Besonders schlecht sind die Schüler dran, deren Lehrer sie mit Unmengen an (meistens kopierten) aktuellen Texten bombardieren. Sind die jetzt alle Stoff? Falls nein, welche nicht? Woher soll der arme Schüler wissen, welche Texte der Lehrer wichtig findet und welche nicht?
Doch auch der Lehrer macht sich mit seinem vagen „Alles“ das Leben bzw. die Prüfung unnötig schwer. Er ist sich bewusst bzw. ahnt, dass sich der Schüler eigentlich überhaupt nicht vernünftig vorbereiten kann, also beschränkt er sich auf läppische Aufgaben bzw. Fragen wie „Tell me about the American Dream“ oder „What do you know about British politics?“.
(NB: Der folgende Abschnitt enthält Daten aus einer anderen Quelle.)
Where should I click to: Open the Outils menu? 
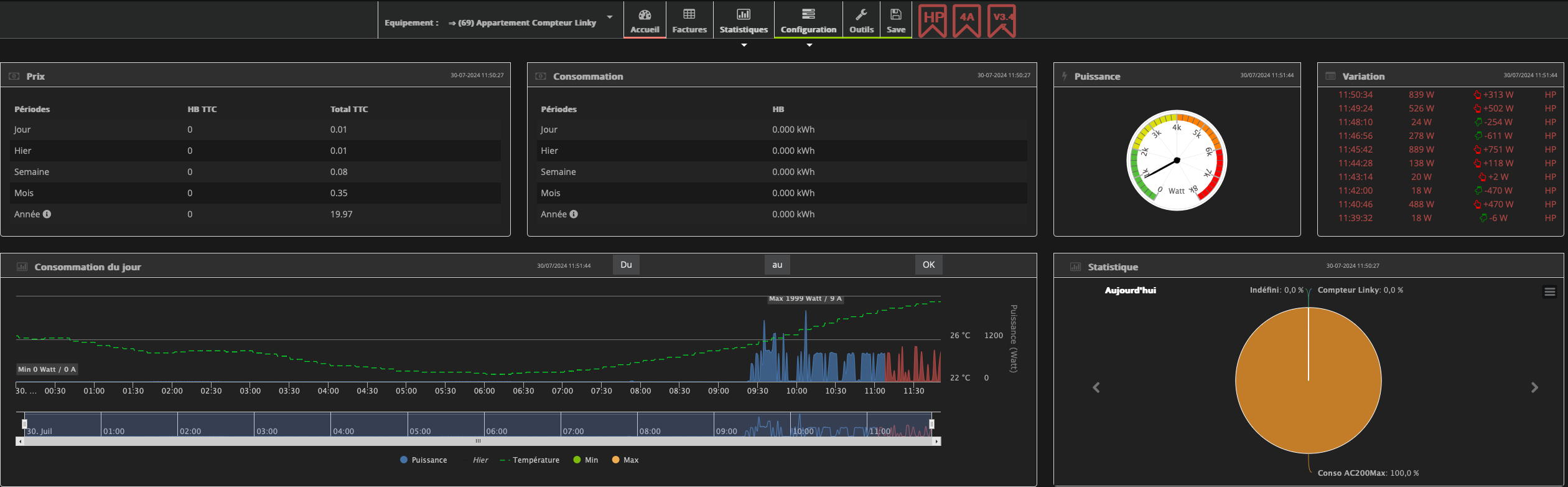pyautogui.click(x=861, y=21)
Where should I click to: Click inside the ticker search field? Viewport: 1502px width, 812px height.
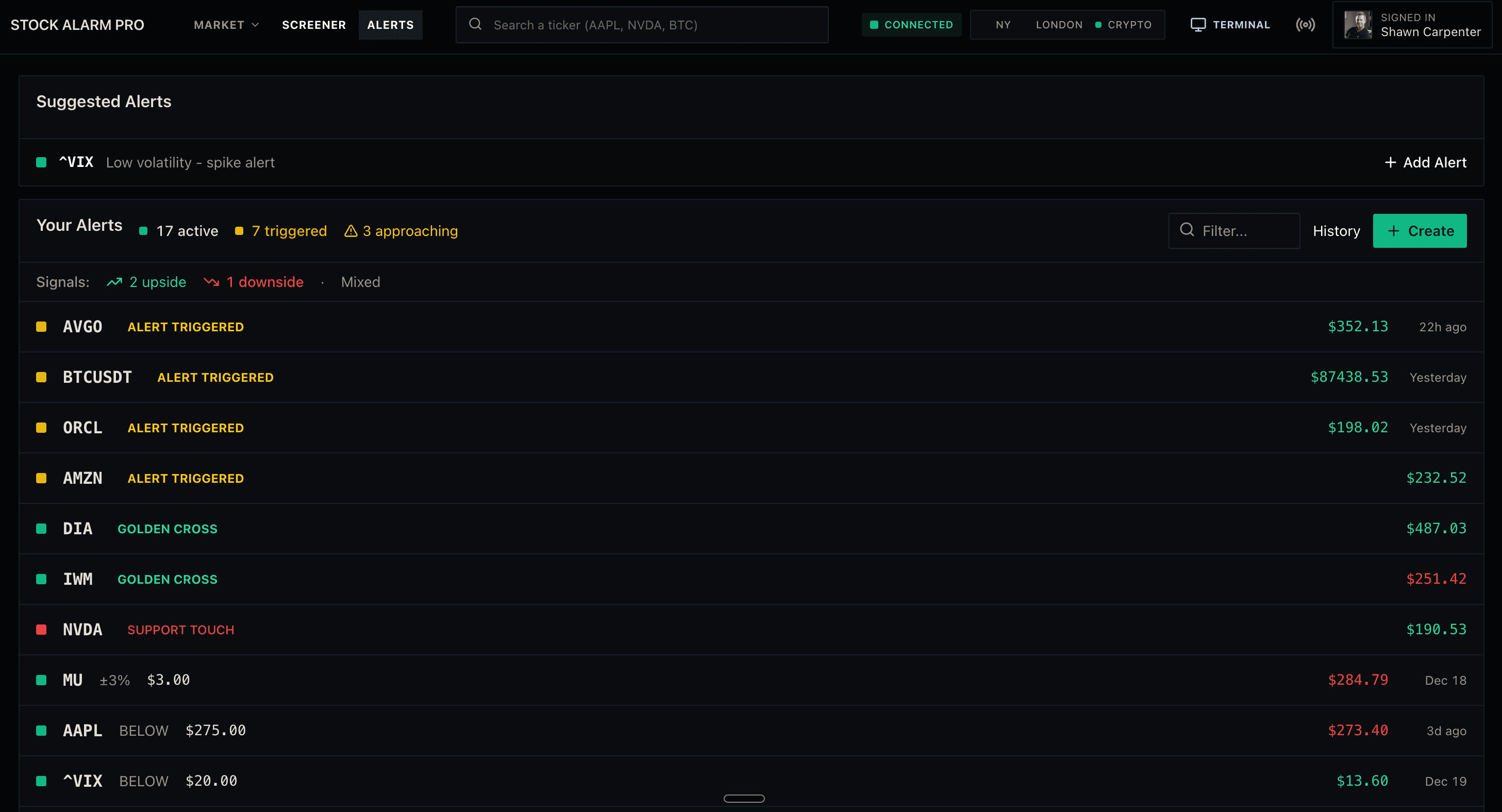[x=641, y=25]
Meine Kolloquiumskandidaten bekommen eine Übersicht, auf der für jedes Thema ganz genau der Stoff bzw. die Texte angegeben sind (GLO = Green Line Oberstufe, NC = New Context). Hier ein Beispiel:
12/1
Sonnets
- Italian vs. English sonnet
- Shakespeare Sonnets 18, 27, 73, 130
- Ewart „Ending“
Religion in the US
- USA Erklärt Zur Religionsfreiheit
- „American religions“ GLO pp. 76–77
- „Divided America“ NC pp. 191–192
- „America is a religion“ GLO pp. 82–83
Short Stories
- Handouts: The Short Story / Narrative Perspectives
- Alun Lewis “The Lapse”
- James Joyce “Eveline” NC pp. 237–240
- Chopin “The Story of an Hour”
Diese Liste zu erstellen macht nicht viel Arbeit, denn ich muss lediglich aus meiner Unterrichtsplanung die Sachen herauslöschen, die ich für das Kolloquium nicht verwenden will.
Entsprechend präziser und anspruchsvoller sind dann aber auch meine Fragen. Anstelle von „What do you know about sonnets?“ heißt es dann z.B. „Tell me about the metaphorical structure of Shakespeare’s sonnet 73“.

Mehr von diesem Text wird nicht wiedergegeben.